If you were shown a short video of a pilot landing that plane, how confident would you be about doing it yourself?

New Zealand research into overconfidence found a surprisingly high number of people thought they could land a plane.

After seeing a short, non-instructional video, a quarter of people thought they could land a plane, research from the University of Waikato found.

The video was shown to 780 people and a retired Air New Zealand pilot told the researchers the video was “100 percent useless” for training purposes.

Co-author, PhD student Kayla Jordan, said these results demonstrate how easy it is for people to become overconfident in their skills with very little information or training.

This research, published last Wednesday, is part of a growing number of studies demonstrating this psychological phenomena, Jordan said. 

Another study asked people to watch a video multiple times of a skill such as throwing darts, and found people become overly confident in their own skill as a result.

Jordan said they intentionally picked an incredibly high stakes and highly skilled task like landing a plane to see if there was a limit to this.

“We thought landing a plane might be a barrier to overconfidence, but that wasn't the case,” Jordan said.

One explanation for this phenomena is called the Dunning-Kruger effect, Jordan said. 

The Dunning-Kruger effect is when those who know very little on a topic are highly confident in their expertise, but as a person discovers the complexities of it, they lose the confidence in their ability. 

It is only when someone genuinely becomes an expert on a topic that this confidence is regained.

Another factor was gender, with the study finding men to be more confident than women in every experiment.

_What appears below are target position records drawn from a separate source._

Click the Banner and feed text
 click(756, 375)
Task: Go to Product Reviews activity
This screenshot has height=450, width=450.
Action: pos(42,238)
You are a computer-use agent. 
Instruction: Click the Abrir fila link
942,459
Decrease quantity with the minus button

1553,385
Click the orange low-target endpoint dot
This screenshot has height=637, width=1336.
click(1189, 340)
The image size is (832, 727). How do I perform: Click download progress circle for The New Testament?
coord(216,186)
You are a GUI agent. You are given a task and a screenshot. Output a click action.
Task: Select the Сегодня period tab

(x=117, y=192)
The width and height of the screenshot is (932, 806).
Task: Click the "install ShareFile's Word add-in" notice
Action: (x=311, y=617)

Co-author of the paper, professor Maryanne Garry said, while some people thought they could land the plane after watching the video, in reality, “the answer should be zero, because you can’t”.Garry said this research has demonstrated how rapidly someone can convince themselves of their own skills and knowledge when it comes to incredibly complex systems - even if they only have a small amount of information.

In this case, it was a short video on landing a plane. 

But this could possibly also be applied to people googling complex topics to understand, like the Covid-19 pandemic.

Garry said the psychological concepts around overconfidence and the Dunning-Kruger effect have been applied to the spread of misinformation in recent years.

“These armchair epidemiologists during the pandemic astonished me - that people who aren't epidemiologists can look at data and confidently say ‘this is what we should do’.”